Very simply, franchising is a means to expand your business. While some consider franchising an industry, in reality, franchising is a growth strategy. A franchisor enters into an agreement or license which gives the franchisee the rights to market a product or service using the trademark and operating method of the franchisor. The franchisee has the obligation to pay the franchisor certain fees in exchange for these rights. The franchisor has the obligation to provide these rights and support the franchisee. That’s the legal definition of franchising. At the end of the day, however, franchising is about relationships.

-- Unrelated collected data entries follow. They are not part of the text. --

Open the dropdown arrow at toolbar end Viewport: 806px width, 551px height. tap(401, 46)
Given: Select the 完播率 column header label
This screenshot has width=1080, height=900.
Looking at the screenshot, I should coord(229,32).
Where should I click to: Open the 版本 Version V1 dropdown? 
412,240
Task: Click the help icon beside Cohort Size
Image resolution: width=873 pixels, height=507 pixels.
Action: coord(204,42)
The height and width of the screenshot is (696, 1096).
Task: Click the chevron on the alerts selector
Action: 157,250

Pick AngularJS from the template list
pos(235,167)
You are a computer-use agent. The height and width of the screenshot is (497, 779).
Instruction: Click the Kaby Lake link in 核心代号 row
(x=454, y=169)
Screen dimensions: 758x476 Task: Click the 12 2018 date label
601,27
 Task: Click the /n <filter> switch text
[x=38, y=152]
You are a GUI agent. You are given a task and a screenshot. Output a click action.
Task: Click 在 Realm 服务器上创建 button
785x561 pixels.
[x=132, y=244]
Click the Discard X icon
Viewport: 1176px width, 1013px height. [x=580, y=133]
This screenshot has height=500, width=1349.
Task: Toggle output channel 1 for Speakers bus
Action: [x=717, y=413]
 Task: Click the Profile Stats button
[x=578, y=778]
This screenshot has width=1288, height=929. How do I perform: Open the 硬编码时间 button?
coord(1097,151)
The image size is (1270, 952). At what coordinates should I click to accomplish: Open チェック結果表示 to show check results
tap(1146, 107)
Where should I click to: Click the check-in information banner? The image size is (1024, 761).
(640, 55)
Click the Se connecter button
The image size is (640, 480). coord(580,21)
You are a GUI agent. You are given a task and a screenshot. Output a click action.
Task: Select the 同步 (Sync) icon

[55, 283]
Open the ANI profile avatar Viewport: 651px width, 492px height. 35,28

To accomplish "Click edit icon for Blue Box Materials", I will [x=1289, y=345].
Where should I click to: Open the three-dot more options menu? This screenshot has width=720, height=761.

High Quality, Motivated Partners
Franchising allows you to expand your business with partners (franchisees) who are accountable and motivated by their own ownership in the business.
Consistent Quality
Franchisees are required and motivated to deliver a quality product or service experience. It’s your job as the franchisor to ensure consistent quality of your brand throughout all locations.
Risk Reduction
Franchising is a strategy that allows the franchisor to minimize their risk, both financially and legally. Start-up funding needed to open franchise locations and for initial day-to-day operation of the franchise is provided by the franchisee, not the franchisor. While some people think franchisors make a lot of money collecting initial fees, they don’t. However, successful franchisors know that the costs associated with finding quality prospects (acquisition costs) are recouped through the Initial Franchise Fee.
Personally Rewarding
Franchising is a solid, well-established strategy for growing a business. However, it’s more than that. If done properly it can be a very personally rewarding experience. Helping others realize the dream of business ownership by partaking in a business you are already passionate about is a very unique and gratifying experience.